**STORED DATA**
^^^^^^^^

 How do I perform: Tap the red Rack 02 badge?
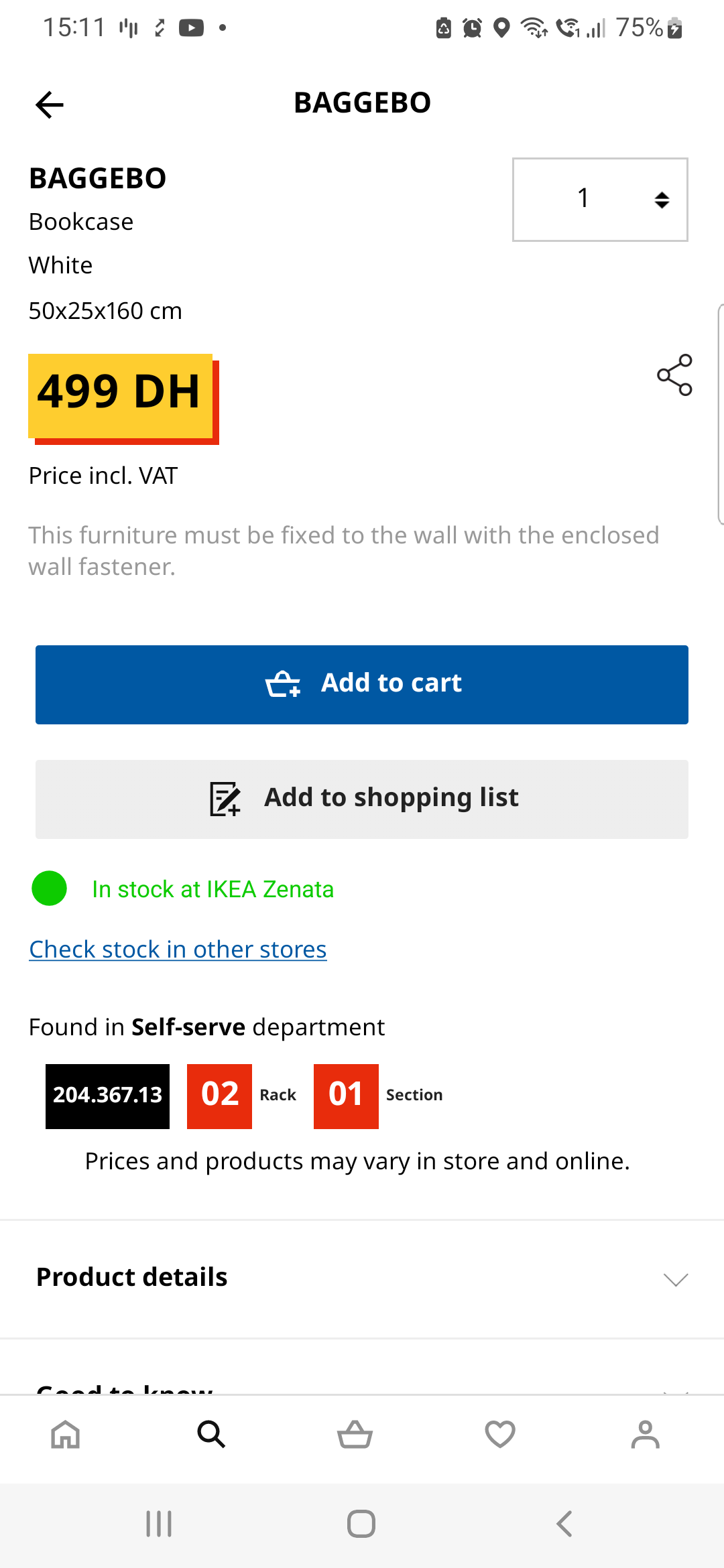point(219,1096)
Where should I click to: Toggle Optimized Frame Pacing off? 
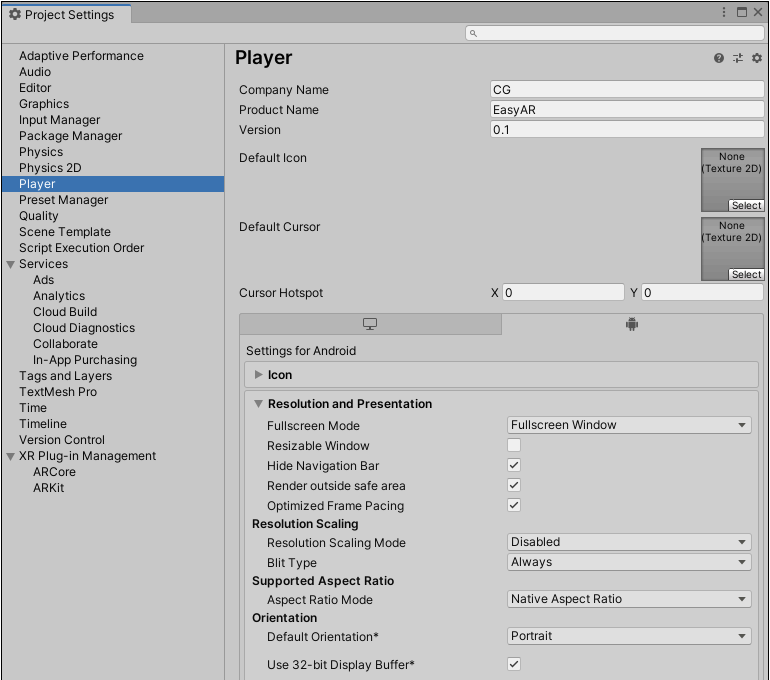pyautogui.click(x=514, y=506)
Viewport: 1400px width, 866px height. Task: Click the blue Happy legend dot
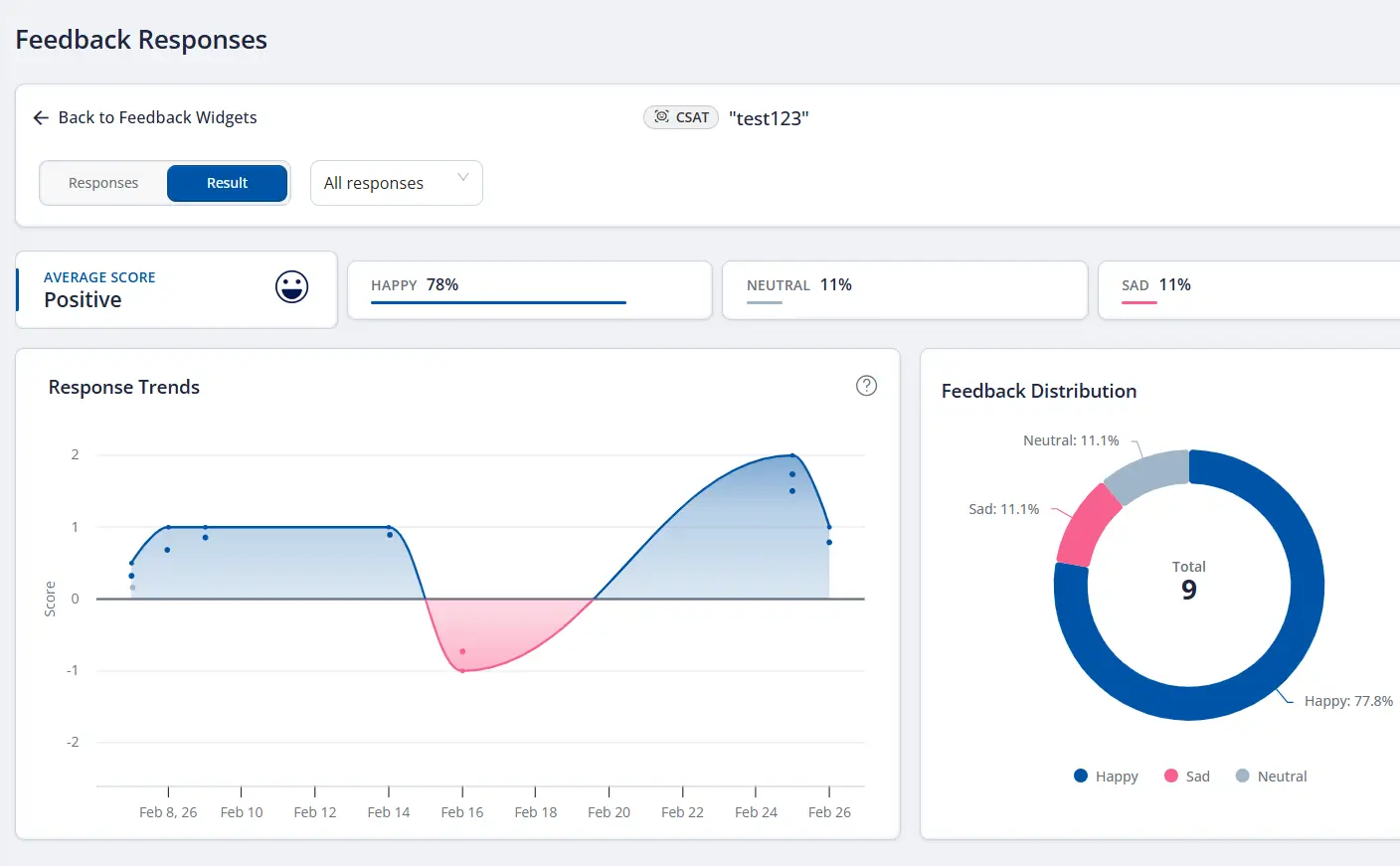coord(1081,776)
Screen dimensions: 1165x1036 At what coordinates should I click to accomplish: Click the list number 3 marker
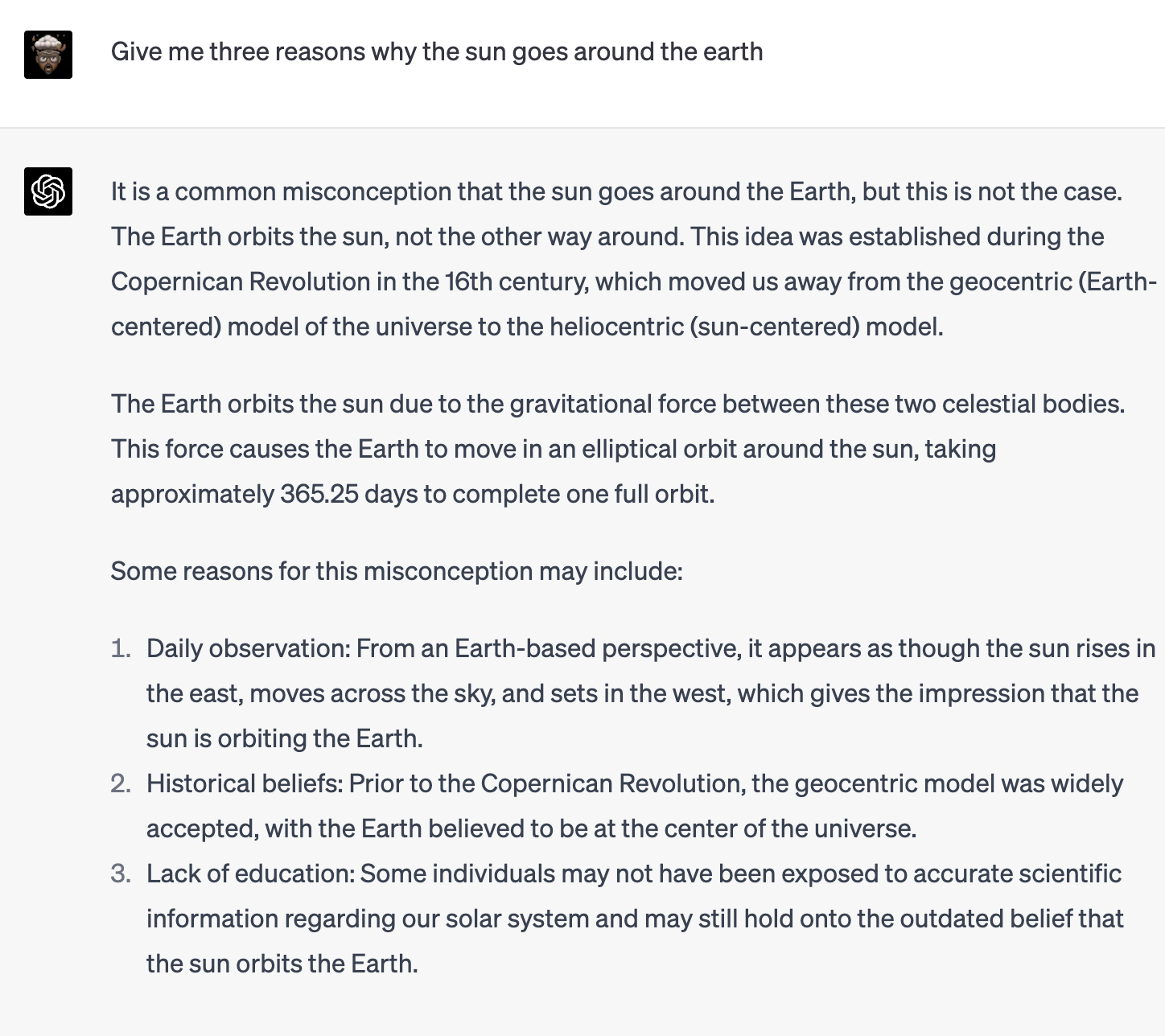tap(121, 874)
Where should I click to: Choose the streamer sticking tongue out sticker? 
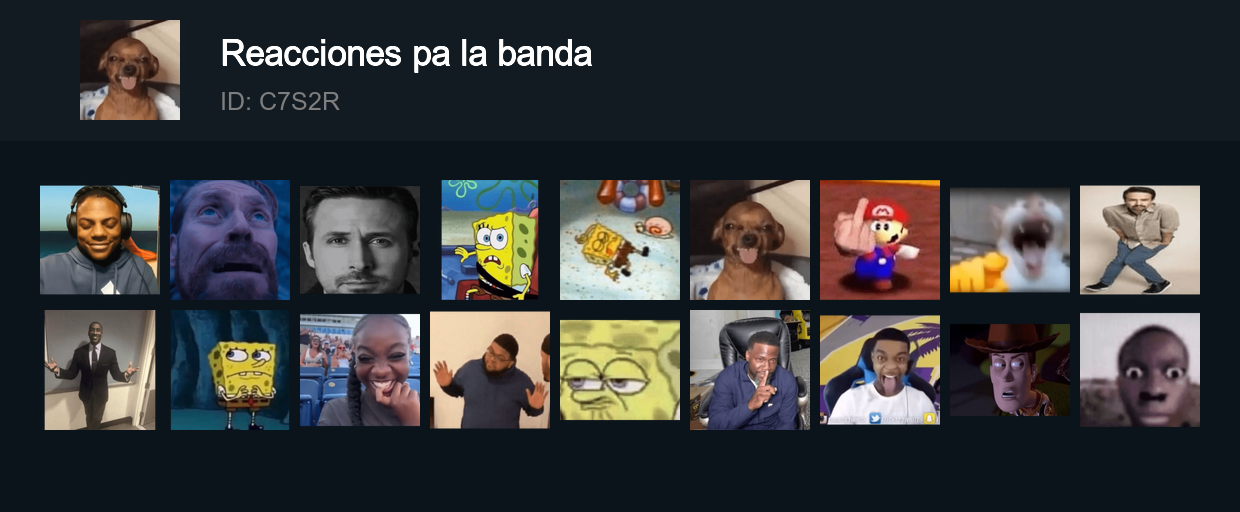pyautogui.click(x=880, y=370)
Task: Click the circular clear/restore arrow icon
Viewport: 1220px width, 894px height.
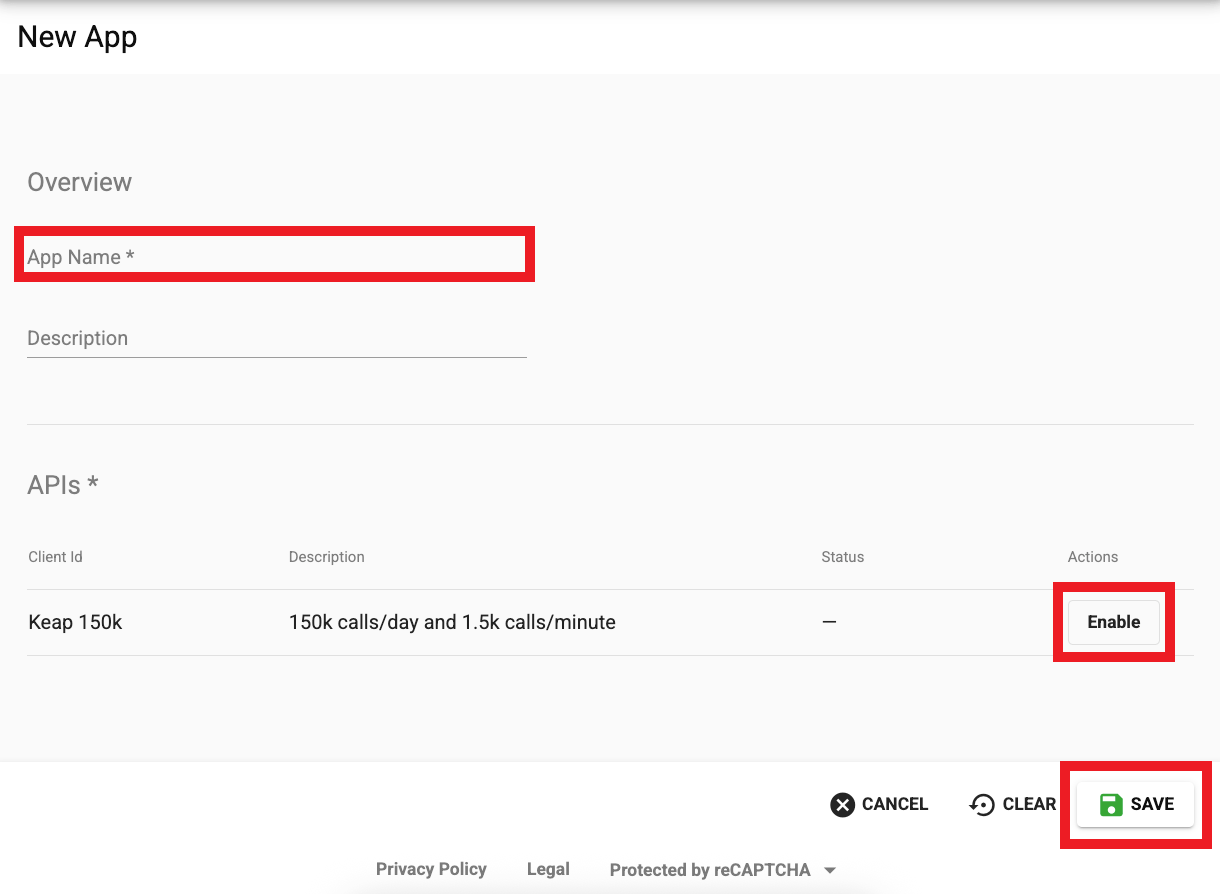Action: [981, 803]
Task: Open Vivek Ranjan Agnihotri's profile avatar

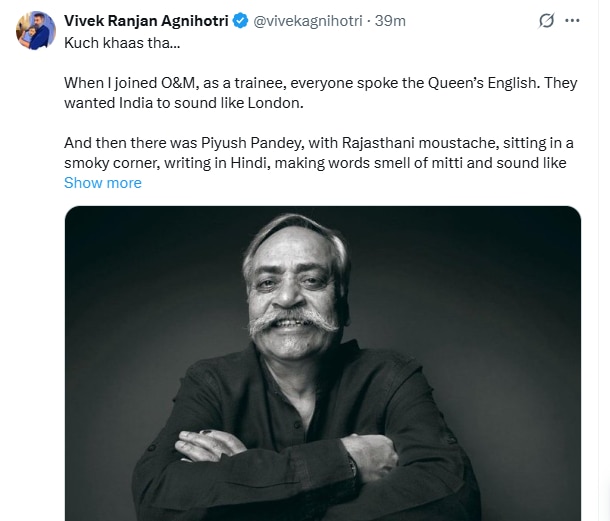Action: pyautogui.click(x=35, y=30)
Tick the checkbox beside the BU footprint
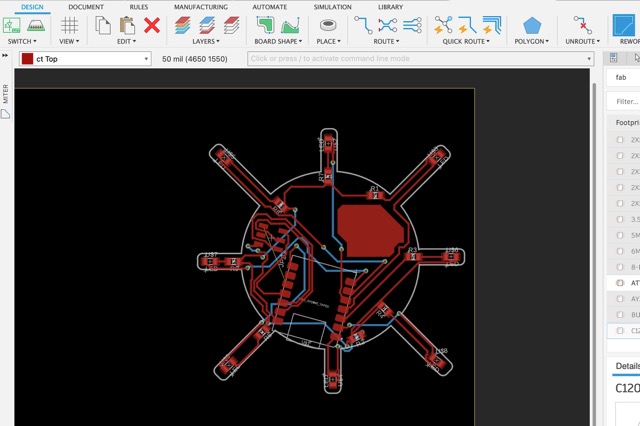This screenshot has height=426, width=640. click(620, 315)
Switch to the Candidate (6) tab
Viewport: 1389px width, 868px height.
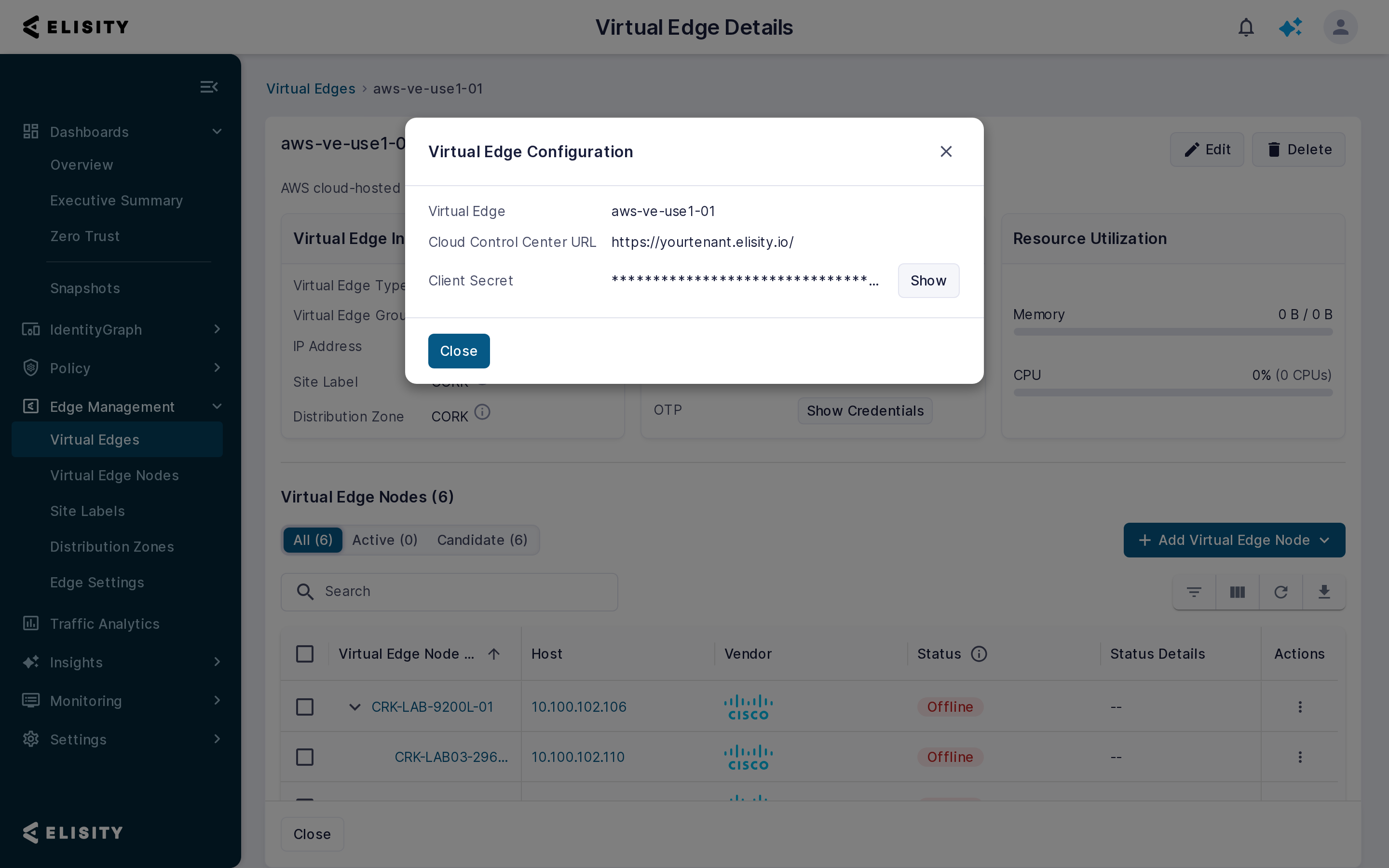[x=482, y=540]
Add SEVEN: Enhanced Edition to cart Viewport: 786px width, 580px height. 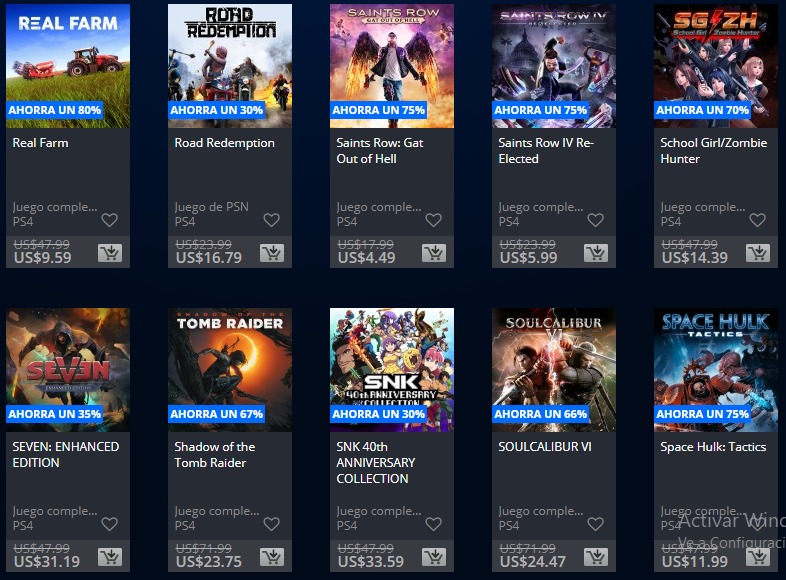110,557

^^^^^^^^

**WHAT YOU WILL DO**
From the data above, return only the lines starting at the line that holds "Where should I click to: Toggle" and ending at the line that holds "Switch to the Candidate (6) tab", word for word and without pictures.

**ANSWER**
Where should I click to: Toggle Optimized Frame Pacing off? 
pyautogui.click(x=514, y=506)
Viewport: 1400px width, 866px height. Task: Click the blue Happy legend dot
coord(1081,776)
Screen dimensions: 1165x1036 At what coordinates should I click to accomplish: Click the list number 3 marker
tap(121, 874)
Where should I click to: Choose the streamer sticking tongue out sticker? 
pyautogui.click(x=880, y=370)
Task: Click the circular clear/restore arrow icon
Viewport: 1220px width, 894px height.
Action: [981, 803]
Task: Open Vivek Ranjan Agnihotri's profile avatar

Action: pyautogui.click(x=35, y=30)
Tick the checkbox beside the BU footprint
This screenshot has height=426, width=640. click(620, 315)
Switch to the Candidate (6) tab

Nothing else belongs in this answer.